Titulo Estágio
Reconstructing Service Networks from Crunchbase.com
Áreas de especialidade
Sistemas de Informação
Local do Estágio
DEI-FCTUC
Enquadramento
The vision statement “Locating Your Next Strategic Opportunity”, published by Harvard Business Review in March 2011, clearly shows some of the innovations that can be explored by using service networks. For example, service networks can be used to identify niche markets, which are fertile to explore new ideas. Unfortunately, no attempts have been made to reconstruct such large-scale networks.

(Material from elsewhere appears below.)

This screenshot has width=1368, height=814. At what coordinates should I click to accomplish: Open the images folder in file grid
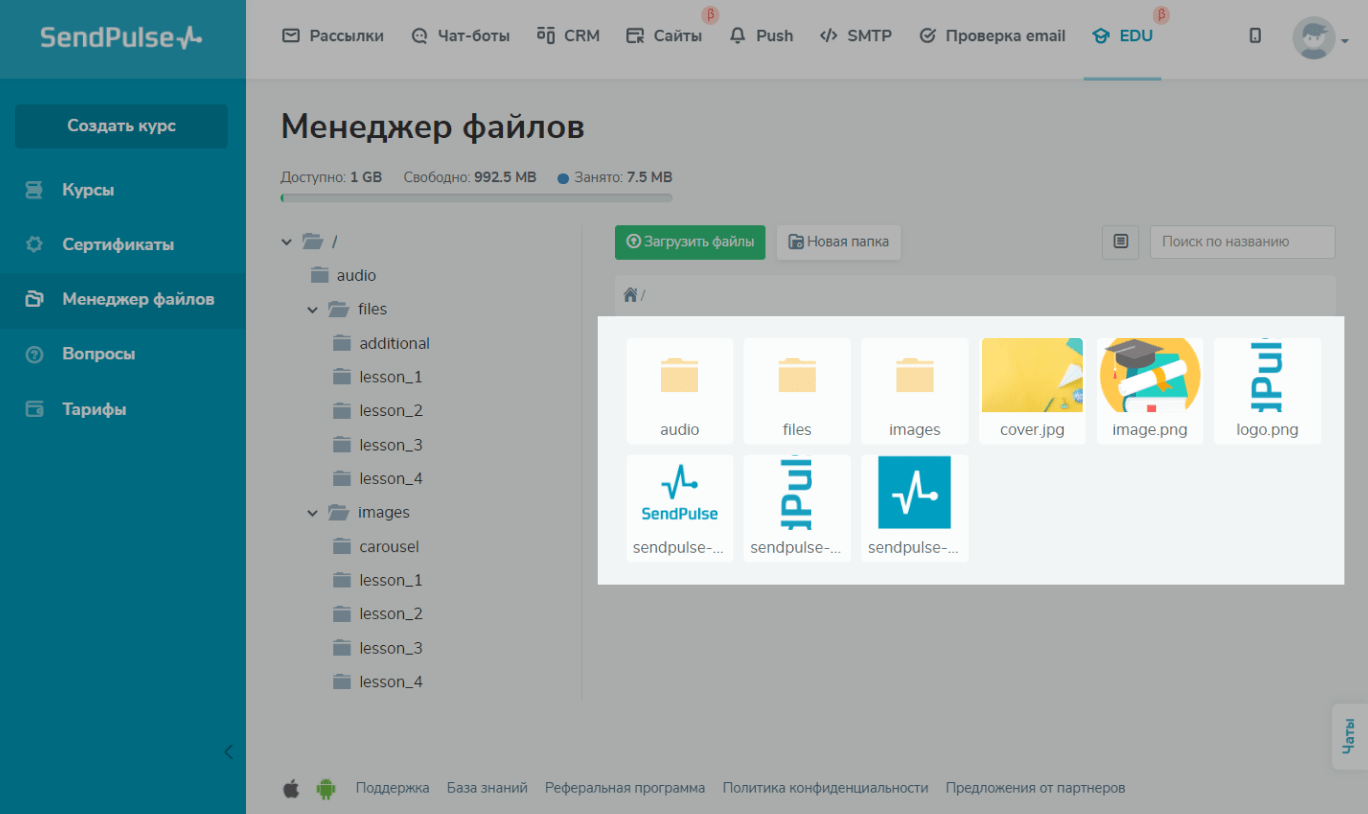(x=914, y=390)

This project will tackle this limitation and will reconstruct large-scale service networks from the richness of information available on web registries. For example, CrunchBase.com contains the largest corpus of structured data for technological industries and includes profiles for 7,249 service providers, 224,392 companies, 269,171 key people, and 14,519 financial organizations. Other examples of registries include ProgrammableWeb (PW), venturebeat.com, and COMPUSTAT financial databases.
Objetivo
Develop a crawling engine to reconstruct service networks from web data sources. Obtaining a good and large data set is one of the biggest challenges of this project. Fortunately, recent -- and still fairly unexplored initiatives--, such as linked data, open (government) data, and crowdsourced data (e.g., Crunchbase), provide valuable new data sources that are made accessible online, published in an open machine readable format, and licensed to allow re-use.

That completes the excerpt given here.